The problem >> Only the lines from the one with "is (1015, 571)." onward are wanted, through the last line of the entries, set down exactly.

======== Exercise material ========

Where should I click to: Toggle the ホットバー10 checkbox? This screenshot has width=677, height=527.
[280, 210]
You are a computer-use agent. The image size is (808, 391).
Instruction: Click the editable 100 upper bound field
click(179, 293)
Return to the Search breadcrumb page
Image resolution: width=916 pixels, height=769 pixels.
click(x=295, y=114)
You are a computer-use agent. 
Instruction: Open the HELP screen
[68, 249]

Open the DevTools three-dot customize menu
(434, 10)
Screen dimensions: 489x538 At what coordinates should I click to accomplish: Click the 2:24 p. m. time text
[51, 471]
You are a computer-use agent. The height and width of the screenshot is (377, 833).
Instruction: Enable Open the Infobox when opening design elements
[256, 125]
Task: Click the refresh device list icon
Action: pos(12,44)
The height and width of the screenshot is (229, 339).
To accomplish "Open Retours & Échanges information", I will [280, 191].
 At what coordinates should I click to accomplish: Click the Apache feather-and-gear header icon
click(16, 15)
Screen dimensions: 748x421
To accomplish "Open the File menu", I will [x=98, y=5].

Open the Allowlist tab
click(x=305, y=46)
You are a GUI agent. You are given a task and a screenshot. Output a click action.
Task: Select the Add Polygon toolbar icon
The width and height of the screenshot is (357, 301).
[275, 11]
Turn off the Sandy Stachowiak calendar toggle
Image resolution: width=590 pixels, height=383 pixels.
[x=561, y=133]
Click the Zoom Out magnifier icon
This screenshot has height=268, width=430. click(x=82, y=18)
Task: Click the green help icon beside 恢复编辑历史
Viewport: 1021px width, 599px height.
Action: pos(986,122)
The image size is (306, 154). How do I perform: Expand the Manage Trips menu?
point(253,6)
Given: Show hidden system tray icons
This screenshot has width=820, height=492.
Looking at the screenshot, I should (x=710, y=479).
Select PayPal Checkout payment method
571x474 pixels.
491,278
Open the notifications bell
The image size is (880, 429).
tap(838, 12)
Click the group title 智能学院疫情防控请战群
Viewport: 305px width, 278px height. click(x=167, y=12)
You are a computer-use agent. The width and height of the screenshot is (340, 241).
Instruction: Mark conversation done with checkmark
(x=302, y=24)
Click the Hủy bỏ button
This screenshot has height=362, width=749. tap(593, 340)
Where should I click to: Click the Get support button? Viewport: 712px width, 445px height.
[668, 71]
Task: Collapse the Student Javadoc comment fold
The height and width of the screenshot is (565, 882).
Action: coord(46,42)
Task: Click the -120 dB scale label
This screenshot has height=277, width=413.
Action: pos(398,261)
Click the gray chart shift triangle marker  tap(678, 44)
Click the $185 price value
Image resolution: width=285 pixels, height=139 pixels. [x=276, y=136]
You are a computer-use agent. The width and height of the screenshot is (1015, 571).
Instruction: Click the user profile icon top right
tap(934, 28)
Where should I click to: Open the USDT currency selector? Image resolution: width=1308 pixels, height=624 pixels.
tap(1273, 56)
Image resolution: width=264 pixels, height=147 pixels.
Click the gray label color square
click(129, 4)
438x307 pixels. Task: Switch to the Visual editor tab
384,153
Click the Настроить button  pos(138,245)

========

Your response >>
You are a computer-use agent. The width and height of the screenshot is (1015, 571).
Instruction: Click the user profile icon top right
tap(934, 28)
Where should I click to: Open the USDT currency selector? Image resolution: width=1308 pixels, height=624 pixels.
tap(1273, 56)
Image resolution: width=264 pixels, height=147 pixels.
Click the gray label color square
click(129, 4)
438x307 pixels. Task: Switch to the Visual editor tab
384,153
Click the Настроить button  pos(138,245)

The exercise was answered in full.